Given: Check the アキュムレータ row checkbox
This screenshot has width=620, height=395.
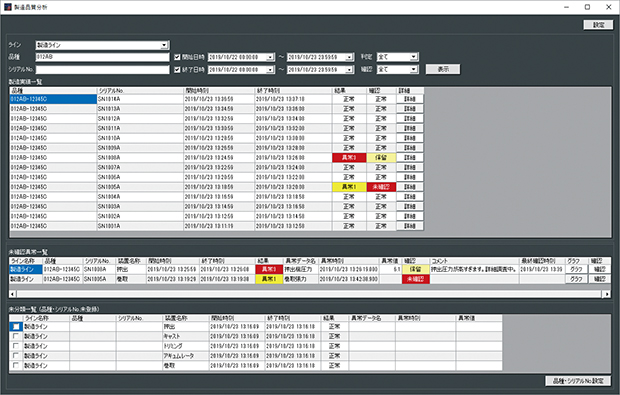Looking at the screenshot, I should point(16,355).
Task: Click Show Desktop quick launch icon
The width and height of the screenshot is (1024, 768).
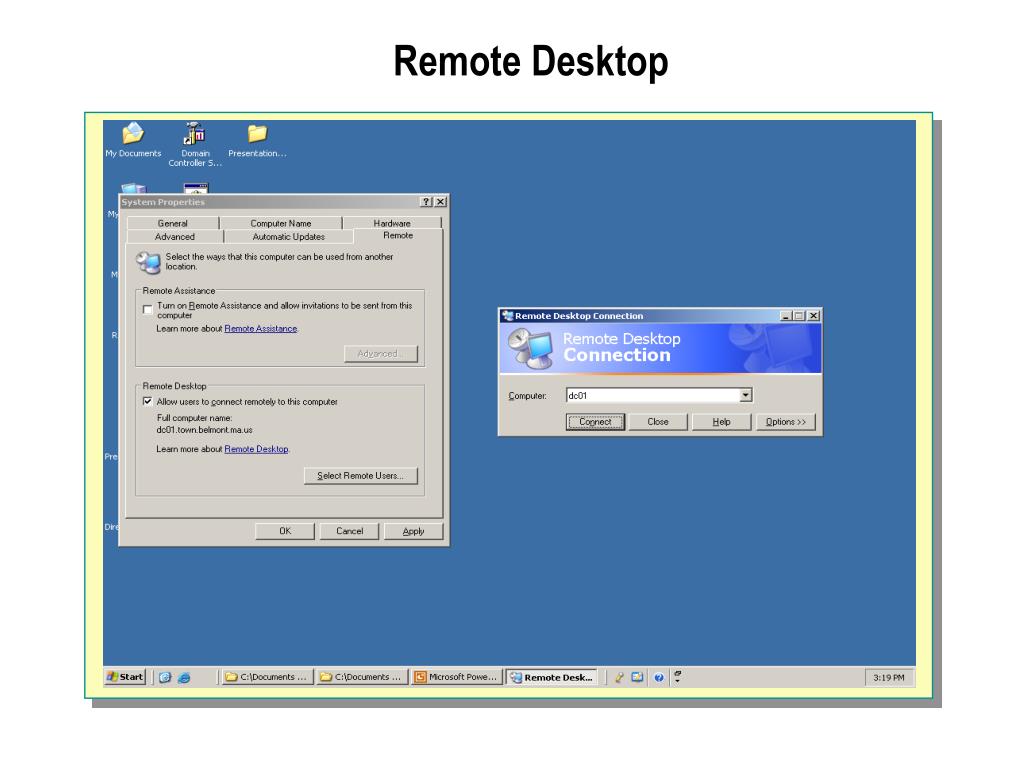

::::::

**Work order**
With the pictures removed, copy the data above word for word.

**Solution to the problem**
Given: Check the アキュムレータ row checkbox
This screenshot has width=620, height=395.
Looking at the screenshot, I should point(16,355).
Task: Click Show Desktop quick launch icon
The width and height of the screenshot is (1024, 768).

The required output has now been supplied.